### [Your assignment]
A complete, exact copy of the data is the required answer.

### [Records from a dataset]
━━━━━━━━━━━━━━━━━━━━
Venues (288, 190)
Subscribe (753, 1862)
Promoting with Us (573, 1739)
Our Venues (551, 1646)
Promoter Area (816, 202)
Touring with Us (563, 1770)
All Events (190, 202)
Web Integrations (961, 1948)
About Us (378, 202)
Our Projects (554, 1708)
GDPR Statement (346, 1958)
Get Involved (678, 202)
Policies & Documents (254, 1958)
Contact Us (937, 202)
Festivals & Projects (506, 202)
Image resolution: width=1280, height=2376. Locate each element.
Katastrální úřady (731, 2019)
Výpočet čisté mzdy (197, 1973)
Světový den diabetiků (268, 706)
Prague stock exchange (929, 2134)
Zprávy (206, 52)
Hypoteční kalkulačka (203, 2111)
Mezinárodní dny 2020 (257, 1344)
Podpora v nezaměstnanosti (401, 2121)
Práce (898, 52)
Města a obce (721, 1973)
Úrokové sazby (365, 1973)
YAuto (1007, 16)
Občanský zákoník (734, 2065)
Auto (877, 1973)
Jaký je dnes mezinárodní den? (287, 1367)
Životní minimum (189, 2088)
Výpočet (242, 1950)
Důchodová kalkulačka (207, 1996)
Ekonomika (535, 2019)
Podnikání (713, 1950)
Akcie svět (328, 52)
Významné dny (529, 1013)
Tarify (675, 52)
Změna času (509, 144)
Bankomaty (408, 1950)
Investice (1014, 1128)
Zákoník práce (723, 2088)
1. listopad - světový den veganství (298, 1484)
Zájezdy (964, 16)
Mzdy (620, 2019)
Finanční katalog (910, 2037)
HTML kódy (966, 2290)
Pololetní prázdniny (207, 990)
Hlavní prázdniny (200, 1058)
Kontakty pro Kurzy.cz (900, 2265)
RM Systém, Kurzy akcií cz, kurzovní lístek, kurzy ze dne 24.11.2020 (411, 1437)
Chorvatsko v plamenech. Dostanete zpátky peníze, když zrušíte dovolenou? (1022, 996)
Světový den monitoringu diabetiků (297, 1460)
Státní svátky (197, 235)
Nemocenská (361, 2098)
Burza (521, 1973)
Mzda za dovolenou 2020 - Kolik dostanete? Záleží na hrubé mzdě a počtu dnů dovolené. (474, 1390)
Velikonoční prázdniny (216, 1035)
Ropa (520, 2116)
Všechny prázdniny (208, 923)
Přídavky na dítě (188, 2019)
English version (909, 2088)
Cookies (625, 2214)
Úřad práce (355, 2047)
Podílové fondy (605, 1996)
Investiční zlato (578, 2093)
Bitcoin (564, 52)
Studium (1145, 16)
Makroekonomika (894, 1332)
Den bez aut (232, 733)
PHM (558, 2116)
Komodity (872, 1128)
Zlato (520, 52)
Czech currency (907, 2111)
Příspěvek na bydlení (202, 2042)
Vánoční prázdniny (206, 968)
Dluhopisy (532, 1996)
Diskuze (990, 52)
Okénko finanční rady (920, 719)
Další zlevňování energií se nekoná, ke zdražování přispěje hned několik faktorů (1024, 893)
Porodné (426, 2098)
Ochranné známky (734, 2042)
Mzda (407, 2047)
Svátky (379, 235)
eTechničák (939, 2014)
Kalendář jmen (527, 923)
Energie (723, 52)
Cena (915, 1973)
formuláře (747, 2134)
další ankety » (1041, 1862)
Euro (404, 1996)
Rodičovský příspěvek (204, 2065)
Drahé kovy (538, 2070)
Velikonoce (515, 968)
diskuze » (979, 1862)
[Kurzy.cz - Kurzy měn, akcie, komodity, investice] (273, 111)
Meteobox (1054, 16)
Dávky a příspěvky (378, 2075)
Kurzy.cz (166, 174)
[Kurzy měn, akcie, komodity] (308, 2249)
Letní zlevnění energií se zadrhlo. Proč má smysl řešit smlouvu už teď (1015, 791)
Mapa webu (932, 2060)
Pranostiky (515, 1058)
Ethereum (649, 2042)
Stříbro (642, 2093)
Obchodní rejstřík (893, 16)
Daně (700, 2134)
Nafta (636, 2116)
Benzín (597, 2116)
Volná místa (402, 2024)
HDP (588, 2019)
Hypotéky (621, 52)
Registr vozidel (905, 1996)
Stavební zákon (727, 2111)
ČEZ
━━━━━━━━━━━━━━━━━━━━
### [Exercise result]
Venues (288, 190)
Subscribe (753, 1862)
Promoting with Us (573, 1739)
Our Venues (551, 1646)
Promoter Area (816, 202)
Touring with Us (563, 1770)
All Events (190, 202)
Web Integrations (961, 1948)
About Us (378, 202)
Our Projects (554, 1708)
GDPR Statement (346, 1958)
Get Involved (678, 202)
Policies & Documents (254, 1958)
Contact Us (937, 202)
Festivals & Projects (506, 202)
Image resolution: width=1280, height=2376. Locate each element.
Katastrální úřady (731, 2019)
Výpočet čisté mzdy (197, 1973)
Světový den diabetiků (268, 706)
Prague stock exchange (929, 2134)
Zprávy (206, 52)
Hypoteční kalkulačka (203, 2111)
Mezinárodní dny 2020 (257, 1344)
Podpora v nezaměstnanosti (401, 2121)
Práce (898, 52)
Města a obce (721, 1973)
Úrokové sazby (365, 1973)
YAuto (1007, 16)
Občanský zákoník (734, 2065)
Auto (877, 1973)
Jaký je dnes mezinárodní den? (287, 1367)
Životní minimum (189, 2088)
Výpočet (242, 1950)
Důchodová kalkulačka (207, 1996)
Ekonomika (535, 2019)
Podnikání (713, 1950)
Akcie svět (328, 52)
Významné dny (529, 1013)
Tarify (675, 52)
Změna času (509, 144)
Bankomaty (408, 1950)
Investice (1014, 1128)
Zákoník práce (723, 2088)
1. listopad - světový den veganství (298, 1484)
Zájezdy (964, 16)
Mzdy (620, 2019)
Finanční katalog (910, 2037)
HTML kódy (966, 2290)
Pololetní prázdniny (207, 990)
Hlavní prázdniny (200, 1058)
Kontakty pro Kurzy.cz (900, 2265)
RM Systém, Kurzy akcií cz, kurzovní lístek, kurzy ze dne 24.11.2020 (411, 1437)
Chorvatsko v plamenech. Dostanete zpátky peníze, když zrušíte dovolenou? (1022, 996)
Světový den monitoringu diabetiků (297, 1460)
Státní svátky (197, 235)
Nemocenská (361, 2098)
Burza (521, 1973)
Mzda za dovolenou 2020 - Kolik dostanete? Záleží na hrubé mzdě a počtu dnů dovolené. (474, 1390)
Velikonoční prázdniny (216, 1035)
Ropa (520, 2116)
Všechny prázdniny (208, 923)
Přídavky na dítě (188, 2019)
English version (909, 2088)
Cookies (625, 2214)
Úřad práce (355, 2047)
Podílové fondy (605, 1996)
Investiční zlato (578, 2093)
Bitcoin (564, 52)
Studium (1145, 16)
Makroekonomika (894, 1332)
Den bez aut (232, 733)
PHM (558, 2116)
Komodity (872, 1128)
Zlato (520, 52)
Czech currency (907, 2111)
Příspěvek na bydlení (202, 2042)
Vánoční prázdniny (206, 968)
Dluhopisy (532, 1996)
Diskuze (990, 52)
Okénko finanční rady (920, 719)
Další zlevňování energií se nekoná, ke zdražování přispěje hned několik faktorů (1024, 893)
Porodné (426, 2098)
Ochranné známky (734, 2042)
Mzda (407, 2047)
Svátky (379, 235)
eTechničák (939, 2014)
Kalendář jmen (527, 923)
Energie (723, 52)
Cena (915, 1973)
formuláře (747, 2134)
další ankety » (1041, 1862)
Euro (404, 1996)
Rodičovský příspěvek (204, 2065)
Drahé kovy (538, 2070)
Velikonoce (515, 968)
diskuze » (979, 1862)
[Kurzy.cz - Kurzy měn, akcie, komodity, investice] (273, 111)
Meteobox (1054, 16)
Dávky a příspěvky (378, 2075)
Kurzy.cz (166, 174)
[Kurzy měn, akcie, komodity] (308, 2249)
Letní zlevnění energií se zadrhlo. Proč má smysl řešit smlouvu už teď (1015, 791)
Mapa webu (932, 2060)
Pranostiky (515, 1058)
Ethereum (649, 2042)
Stříbro (642, 2093)
Obchodní rejstřík (893, 16)
Daně (700, 2134)
Nafta (636, 2116)
Benzín (597, 2116)
Volná místa (402, 2024)
HDP (588, 2019)
Hypotéky (621, 52)
Registr vozidel (905, 1996)
Stavební zákon (727, 2111)
ČEZ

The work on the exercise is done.